== EXERCISE DESCRIPTION ==
Count the lines in the material below that contain the string "point", with case counting, and give only the number.

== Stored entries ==
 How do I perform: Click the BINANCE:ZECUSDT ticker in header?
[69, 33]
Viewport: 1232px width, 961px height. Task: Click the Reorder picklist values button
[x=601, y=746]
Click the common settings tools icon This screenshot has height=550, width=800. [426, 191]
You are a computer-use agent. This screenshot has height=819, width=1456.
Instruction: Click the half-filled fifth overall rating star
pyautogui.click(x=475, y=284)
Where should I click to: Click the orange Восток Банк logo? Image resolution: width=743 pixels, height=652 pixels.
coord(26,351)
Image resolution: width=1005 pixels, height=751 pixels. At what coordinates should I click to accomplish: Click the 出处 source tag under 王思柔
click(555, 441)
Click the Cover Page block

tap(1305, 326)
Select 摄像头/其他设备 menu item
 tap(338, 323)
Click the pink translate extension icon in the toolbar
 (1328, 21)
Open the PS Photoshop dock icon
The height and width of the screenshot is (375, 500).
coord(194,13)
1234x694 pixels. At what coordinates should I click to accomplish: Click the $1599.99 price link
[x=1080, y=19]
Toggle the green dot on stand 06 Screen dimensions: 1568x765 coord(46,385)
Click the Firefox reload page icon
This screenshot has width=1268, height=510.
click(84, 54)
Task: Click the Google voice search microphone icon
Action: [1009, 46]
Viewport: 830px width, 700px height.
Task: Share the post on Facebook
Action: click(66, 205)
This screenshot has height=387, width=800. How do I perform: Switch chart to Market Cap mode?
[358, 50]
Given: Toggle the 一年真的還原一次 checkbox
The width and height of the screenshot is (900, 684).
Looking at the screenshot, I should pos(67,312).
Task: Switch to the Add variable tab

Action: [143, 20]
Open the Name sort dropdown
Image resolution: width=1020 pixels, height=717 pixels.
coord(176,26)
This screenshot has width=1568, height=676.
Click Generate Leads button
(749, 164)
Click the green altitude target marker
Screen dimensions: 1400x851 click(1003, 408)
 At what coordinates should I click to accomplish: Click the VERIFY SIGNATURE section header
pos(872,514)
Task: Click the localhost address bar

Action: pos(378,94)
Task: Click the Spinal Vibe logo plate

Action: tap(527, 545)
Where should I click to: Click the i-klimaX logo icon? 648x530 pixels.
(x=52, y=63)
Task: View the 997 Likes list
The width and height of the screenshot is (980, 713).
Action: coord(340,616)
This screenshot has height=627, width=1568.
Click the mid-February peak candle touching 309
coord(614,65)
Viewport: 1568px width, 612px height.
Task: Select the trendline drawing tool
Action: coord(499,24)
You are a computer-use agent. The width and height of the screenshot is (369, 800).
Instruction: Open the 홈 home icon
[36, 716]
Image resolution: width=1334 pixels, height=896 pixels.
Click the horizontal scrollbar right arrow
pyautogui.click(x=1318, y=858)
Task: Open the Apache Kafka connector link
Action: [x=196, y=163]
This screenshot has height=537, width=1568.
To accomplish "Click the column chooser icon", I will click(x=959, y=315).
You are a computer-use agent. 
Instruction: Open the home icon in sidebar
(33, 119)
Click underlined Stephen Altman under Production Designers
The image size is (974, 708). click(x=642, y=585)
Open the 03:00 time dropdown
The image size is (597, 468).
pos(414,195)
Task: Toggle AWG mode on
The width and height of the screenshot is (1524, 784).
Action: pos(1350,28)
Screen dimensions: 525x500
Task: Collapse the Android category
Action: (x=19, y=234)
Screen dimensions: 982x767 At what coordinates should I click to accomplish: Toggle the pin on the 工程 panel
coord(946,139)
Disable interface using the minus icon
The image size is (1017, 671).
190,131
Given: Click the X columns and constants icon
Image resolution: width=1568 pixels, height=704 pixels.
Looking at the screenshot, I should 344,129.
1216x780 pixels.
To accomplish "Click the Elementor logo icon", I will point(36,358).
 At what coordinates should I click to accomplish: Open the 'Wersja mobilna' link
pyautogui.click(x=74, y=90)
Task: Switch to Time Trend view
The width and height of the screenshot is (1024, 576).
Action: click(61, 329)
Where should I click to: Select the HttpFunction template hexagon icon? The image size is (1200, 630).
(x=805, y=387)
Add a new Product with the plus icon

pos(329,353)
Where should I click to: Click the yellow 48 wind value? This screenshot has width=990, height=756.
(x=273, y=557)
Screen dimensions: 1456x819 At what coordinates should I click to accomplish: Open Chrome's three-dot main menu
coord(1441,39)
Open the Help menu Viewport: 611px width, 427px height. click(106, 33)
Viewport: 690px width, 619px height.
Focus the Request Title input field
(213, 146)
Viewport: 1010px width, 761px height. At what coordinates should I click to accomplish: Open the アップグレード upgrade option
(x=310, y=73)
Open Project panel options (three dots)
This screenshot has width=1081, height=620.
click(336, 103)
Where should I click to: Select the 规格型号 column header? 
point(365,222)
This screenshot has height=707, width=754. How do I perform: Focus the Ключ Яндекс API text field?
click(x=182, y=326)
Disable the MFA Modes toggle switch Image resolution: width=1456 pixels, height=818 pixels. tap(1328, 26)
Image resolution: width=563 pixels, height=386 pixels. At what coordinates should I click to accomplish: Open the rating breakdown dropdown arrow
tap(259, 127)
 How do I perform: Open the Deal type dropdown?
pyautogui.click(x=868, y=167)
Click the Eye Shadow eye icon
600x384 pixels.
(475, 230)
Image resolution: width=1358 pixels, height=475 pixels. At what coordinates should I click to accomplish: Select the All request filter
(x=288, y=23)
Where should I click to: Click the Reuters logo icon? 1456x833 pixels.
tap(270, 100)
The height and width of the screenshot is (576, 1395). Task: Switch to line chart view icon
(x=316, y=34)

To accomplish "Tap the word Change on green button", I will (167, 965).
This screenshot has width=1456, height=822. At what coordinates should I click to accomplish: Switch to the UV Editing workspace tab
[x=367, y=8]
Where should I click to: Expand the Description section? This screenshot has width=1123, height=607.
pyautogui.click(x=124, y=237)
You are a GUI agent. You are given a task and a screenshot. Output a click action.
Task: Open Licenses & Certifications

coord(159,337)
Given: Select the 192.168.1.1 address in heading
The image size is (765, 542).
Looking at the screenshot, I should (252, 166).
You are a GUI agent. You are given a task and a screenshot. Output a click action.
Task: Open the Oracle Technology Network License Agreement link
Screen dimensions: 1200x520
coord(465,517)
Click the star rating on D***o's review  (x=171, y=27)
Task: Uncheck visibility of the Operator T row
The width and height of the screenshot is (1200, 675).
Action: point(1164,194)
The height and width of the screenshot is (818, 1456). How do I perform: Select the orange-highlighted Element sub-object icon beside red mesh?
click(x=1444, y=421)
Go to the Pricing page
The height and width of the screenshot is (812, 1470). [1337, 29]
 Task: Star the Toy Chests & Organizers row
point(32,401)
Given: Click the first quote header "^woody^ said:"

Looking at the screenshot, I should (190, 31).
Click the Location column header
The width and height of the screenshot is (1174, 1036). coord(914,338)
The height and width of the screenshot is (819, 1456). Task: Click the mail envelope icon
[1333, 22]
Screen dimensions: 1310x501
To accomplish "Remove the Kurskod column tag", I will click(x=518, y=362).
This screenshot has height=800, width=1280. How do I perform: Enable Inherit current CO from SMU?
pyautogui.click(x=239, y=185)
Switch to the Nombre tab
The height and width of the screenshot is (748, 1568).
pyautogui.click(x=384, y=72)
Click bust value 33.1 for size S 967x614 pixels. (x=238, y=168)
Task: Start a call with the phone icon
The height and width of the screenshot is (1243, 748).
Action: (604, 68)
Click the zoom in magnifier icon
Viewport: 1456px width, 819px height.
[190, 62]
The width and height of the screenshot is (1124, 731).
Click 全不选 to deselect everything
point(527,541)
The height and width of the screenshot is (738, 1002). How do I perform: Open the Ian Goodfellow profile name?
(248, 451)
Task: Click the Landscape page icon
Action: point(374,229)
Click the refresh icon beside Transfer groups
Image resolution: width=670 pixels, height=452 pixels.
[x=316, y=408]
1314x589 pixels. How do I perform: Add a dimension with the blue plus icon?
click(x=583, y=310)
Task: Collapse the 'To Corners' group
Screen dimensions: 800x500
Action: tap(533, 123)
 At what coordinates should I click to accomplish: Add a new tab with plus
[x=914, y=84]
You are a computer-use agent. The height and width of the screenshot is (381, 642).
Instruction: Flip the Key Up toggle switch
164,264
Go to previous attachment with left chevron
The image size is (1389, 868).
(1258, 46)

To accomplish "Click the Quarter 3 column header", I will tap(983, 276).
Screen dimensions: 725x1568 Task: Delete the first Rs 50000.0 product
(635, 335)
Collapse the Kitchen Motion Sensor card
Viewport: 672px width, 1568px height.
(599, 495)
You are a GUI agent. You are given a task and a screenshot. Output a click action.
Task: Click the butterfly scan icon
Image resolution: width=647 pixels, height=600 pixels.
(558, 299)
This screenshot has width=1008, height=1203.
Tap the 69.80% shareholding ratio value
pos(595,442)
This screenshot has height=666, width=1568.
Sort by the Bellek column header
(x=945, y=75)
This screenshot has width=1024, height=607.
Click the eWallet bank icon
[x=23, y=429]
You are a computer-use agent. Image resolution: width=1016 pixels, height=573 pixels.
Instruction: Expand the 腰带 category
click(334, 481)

== RESULT FOR THIS EXERCISE ==
6